It's less expensive to downsize as you go into retirement. This can also help to improve your financial situation. However, before you start shopping for a retirement home, make sure you understand a few things to expect.
What will your Retirement Budget Allow for with a Monthly Payment?
Retirement means you have to be prepared to live out your years without a regular income. You may have something coming in every month from Social Security, a Pension or another source, but likely, you'll be living off a lump sum you've saved, plus the interest.
You may be planning to take out a 30-year mortgage because of the lower payments. However, if you retire at age 65, this means you'll be paying a mortgage payment until you're 95. Make sure you look at all your monthly expenses before you consider how much of a mortgage payment you can handle. If possible, buy your retirement home before you retire and start paying the mortgage down now.
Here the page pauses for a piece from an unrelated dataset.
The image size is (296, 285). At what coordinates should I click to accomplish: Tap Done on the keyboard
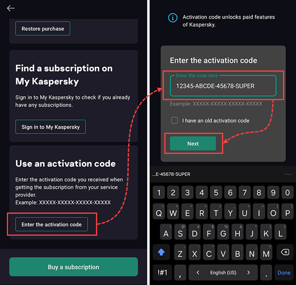coord(284,272)
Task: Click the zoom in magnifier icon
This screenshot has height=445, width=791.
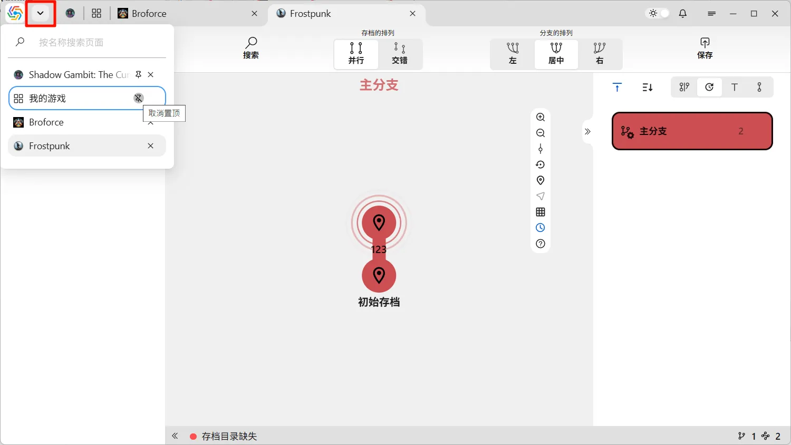Action: (x=541, y=117)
Factor in Additional Cost of Owning a Home
As a retiree, you still have to deal with homeowner's insurance, repairs, maintenance, HOA fees and other expenses that come with homeownership. Make sure you consider all of these costs in your budget. You don't want to set yourself up for failure and there are some things you can do to ensure your housing costs are lower each month. By putting 20% or more down, you can avoid paying private mortgage insurance. In addition, if you move to the right state for retirement, you can avoid certain taxes and you may also gain other benefits when it comes to other housing costs.
Will Retirement Allow you to Qualify for A Mortgage?
Often, retirees don't have an income and won't qualify for the best mortgage possible. Unless you will be buying your new home with the proceeds from the sale of your current home, you'll likely need a mortgage. As a retiree, you may struggle to get a mortgage because you won't have an income to help keep your debt-to-income ratio low enough. Even great credit may not help in this situation. Buying your retirement home before you retire can help, as you will have a better chance of qualifying for a mortgage, especially if you've paid off your current home. Look into the options and make sure you're prepared before you retire.
Choose the Right Mortgage Term
As mentioned earlier, if you retire at 65 and take out a 30-year mortgage for the lower payments, you'll be paying on your retirement home until you're 95. This may not be ideal, but you don't have to take out a 30-year mortgage. Instead, you can choose a 10-year or 15-year mortgage. This means you'll have your retirement home paid off much sooner, but you'll have a larger payment now. Preparing for retirement is a big task. It's best to pay off your current mortgage or at least pay it down as far as possible. Selling your current home will give you proceeds you can use to pay down or even pay off your retirement home. Make sure you're ready for all the costs of buying a retirement home before you start searching.